Radar transponder (SART)
may be activated by a signal from any radar 3-cm band (X-band) in the range of range of about 8 nautical miles. Each time the decision signal from the radar emits a series of respondent reply pulse frequency which varies periodically throughout the frequency range radar.When activated, the SART first rapidly (within 0.4 ms) range runs, after which it starts relatively slow (in 7.5 ms) transition back to the initial frequency.This process was repeated 12 times. At some point in each cycle SART frequency will match exactly with the frequency of the radar trigger the SART, and thus within the bandwidth radar receiver. If RLS is within the range of the radar to match the frequency for each of a series of slow cycles 12 generates a response signal on the radar screen. Thus, the screen will display a line of 12 points, spaced at a distance of approximately 0.64 nautical miles.

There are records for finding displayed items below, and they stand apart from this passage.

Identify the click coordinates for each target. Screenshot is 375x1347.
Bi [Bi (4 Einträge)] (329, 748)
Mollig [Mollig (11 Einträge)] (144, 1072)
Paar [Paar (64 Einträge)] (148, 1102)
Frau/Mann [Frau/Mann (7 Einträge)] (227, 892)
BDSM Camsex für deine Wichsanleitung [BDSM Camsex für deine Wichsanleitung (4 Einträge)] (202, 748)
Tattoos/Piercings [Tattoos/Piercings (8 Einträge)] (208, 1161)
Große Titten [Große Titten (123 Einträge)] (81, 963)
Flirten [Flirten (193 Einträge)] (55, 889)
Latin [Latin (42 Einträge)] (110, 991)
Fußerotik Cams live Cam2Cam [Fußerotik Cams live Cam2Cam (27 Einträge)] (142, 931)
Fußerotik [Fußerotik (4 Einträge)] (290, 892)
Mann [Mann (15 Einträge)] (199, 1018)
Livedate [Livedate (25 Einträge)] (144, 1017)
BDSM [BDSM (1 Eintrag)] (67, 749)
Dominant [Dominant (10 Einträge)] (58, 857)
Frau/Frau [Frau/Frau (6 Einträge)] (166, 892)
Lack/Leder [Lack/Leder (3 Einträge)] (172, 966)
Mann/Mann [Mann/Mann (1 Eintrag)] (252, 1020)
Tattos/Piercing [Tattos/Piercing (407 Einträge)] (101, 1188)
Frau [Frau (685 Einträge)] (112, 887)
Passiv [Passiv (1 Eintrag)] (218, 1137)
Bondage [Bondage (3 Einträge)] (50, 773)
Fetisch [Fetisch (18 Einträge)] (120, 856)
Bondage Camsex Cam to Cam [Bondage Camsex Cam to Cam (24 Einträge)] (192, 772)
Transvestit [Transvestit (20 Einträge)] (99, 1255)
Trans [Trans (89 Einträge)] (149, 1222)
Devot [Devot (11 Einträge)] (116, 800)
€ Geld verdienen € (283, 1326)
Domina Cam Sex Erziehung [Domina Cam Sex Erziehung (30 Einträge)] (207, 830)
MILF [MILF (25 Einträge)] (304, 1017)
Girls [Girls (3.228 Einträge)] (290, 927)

When the distance from the radar to the SART is reduced to about 1 nm on radar display can also see the 12 responses received during the 'fast' scans. These additional dot responses which evenly spaced apart by 0.64 nm are 'woven' in the original series of 12 points.Thus they will be weaker and less amount than the initial point.
General remarks on receiving SART signals
Errors in range SART If you see only the response signals from the 12 low-frequency sweeps (SART deleted when more than 1 nm), a position in which there is a first point can be significantly (up to 0.64 mor. miles) on the true position of the SART . As we approach the RLS when they become visible and also the response signals from the fast sweeps, the first of these signals will defend away from the true position of not more than 150 m
It is generally aligned with the radar pulse length and usually varies with the distance range and the corresponding pulse width. Narrow bandwidth (5.3 MHz) are used with long pulses on a large scale ranges and broad band transmission (10-25 MHz) - with short pulses on short ranges.
Radar bandwidth of less than 5 MHz will slightly weaken the SART signal, so it is preferable to use the middle lane bandwidth to ensure optimum detection of the SART.
As we approach the SART, radar antenna side lobes may show the SART response parcels as a series of concentric arcs or circles. This can eliminate the interference cancellation controller from the sea, although this phenomenon can be useful, because the signals of the side lobes may be more effective in detecting conditions of rain and, in addition, is confirmed by the proximity of the vessel RLS.
Note: This information is taken from the SART IMO SN / Circ 197 OPERATION OF MARINE RADAR FOR DETECTION SART (SHIP WORK radar to detect radar transponder).